Fig. 8. Origin and species specificity of the testicular homeostatic setpoint control system

A, RT-PCR analysis for Prl3c1 transcripts with primers targeting various exons of the rat Prl3c1 gene in testes of Fischer 344 (F344), Holtzman Sprague Dawley (HSD) and Brown Norway (BN) rats. Decidua tissue (HSD, gestation day 7.5) was included as a positive control. B, PCR amplification of the first intron of the Prl3c1 gene from the mouse (C57BL/6) and rat (BN). Schematic diagram of exon-intron structure indicates the locations of the primers used for amplification. C, Schematic comparison of the mouse and rat Prl3c1 genes reveals a longer first intron in the mouse due to the insertion of a composite transposable element (TE), which contains Exon 1b of Prl3c1-v2. D, PCR amplification of the first introns of the Prl3c1 genes from M. musculus, M. spretus, M. caroli, M. pahari, and R. norvegicus. E, Schematic representations of the first introns of the Prl3c1 genes from M. musculus, M. spretus, M. caroli, M. pahari, and R. norvegicus. Sequence identity comparisons are with the M. musculus sequence. F, Phylogenetic tree based on the nucleotide sequences for the first introns of Prl3c1 genes from M. musculus, M. spretus, M. caroli, M. pahari, and R. norvegicus. G, Primer validation for M. caroli and M. pahari. Schematic diagram indicates the locations of the two sequence-specific primer sets used for detection of Prl3c1 transcripts in testes from M. caroli and M. pahari. Primer sequences were based on partially sequenced coding regions of M. caroli (GenBank Accession No., KJ125427) and M. pahari (GenBank Accession No., KJ125428) Prl3c1 genes and validated by PCR amplification of corresponding Prl3c1 genomic regions with genomic DNA from these species. H, RT-PCR analysis for Prl3c1 transcripts in testes of M. musculus, M. spretus, M. caroli, and M. pahari. Two sets of sequence specific primers were used for M. caroli and M. pahari. I, Annotated schematic of the first intron of Prl3c1 from M. musculus and M. caroli. Note the prominent differences in the organization of RMER17D in M. musculus versus M. caroli.
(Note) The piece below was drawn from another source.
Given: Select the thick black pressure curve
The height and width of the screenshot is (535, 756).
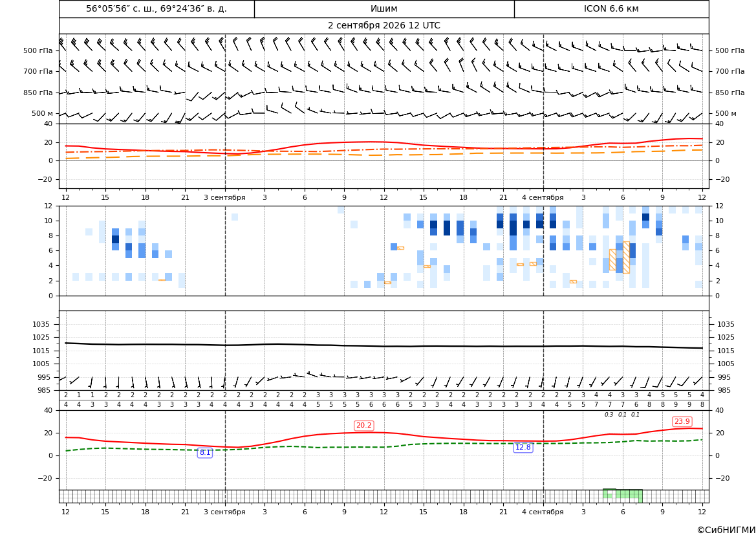Looking at the screenshot, I should [x=384, y=345].
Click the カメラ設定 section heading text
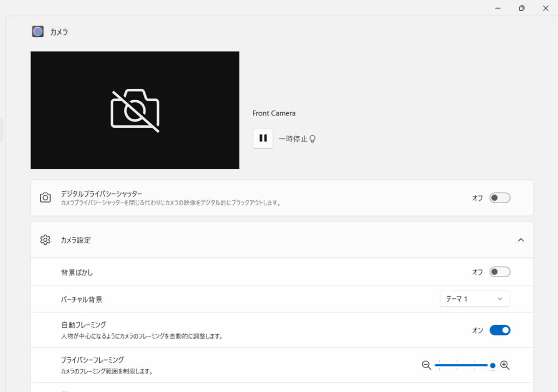 point(76,240)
Fig. 9. Intracellular distribution and distinct functions of PLP-J V1 versus PLP-J V2

FLAG-tagged PLP-J V1 and FLAG-tagged PLP-J V2 were ectopically expressed in MLTC-1 Leydig cells or COS7 cells (1 μg/ml). Cells transfected with an empty vector were used as a control (1 μg/ml). A, Subcellular fractionation followed by western blotting for FLAG (Cyto: cytoplasm; Nu: nucleus). Western blotting for GAPDH and Histone H3 were used to monitor the integrity of the cytoplasmic and nuclear preparations, respectively. B, Effects of ectopic expression of Prl3c1-v1 (left panel) or Prl3c1-v2 (right panel) on MLTC-1 Leydig cell numbers following 72 h of culture. Cells were cultured in 96 well plates with 0.1 ml of medium/well (n=6, **P<0.001 compared to empty vector control). C, Representative images of MLTC-1 cells transfected with empty vector, Prl3c1-v1, or Prl3c1-v2 (1 μg/ml) following 72 h of culture.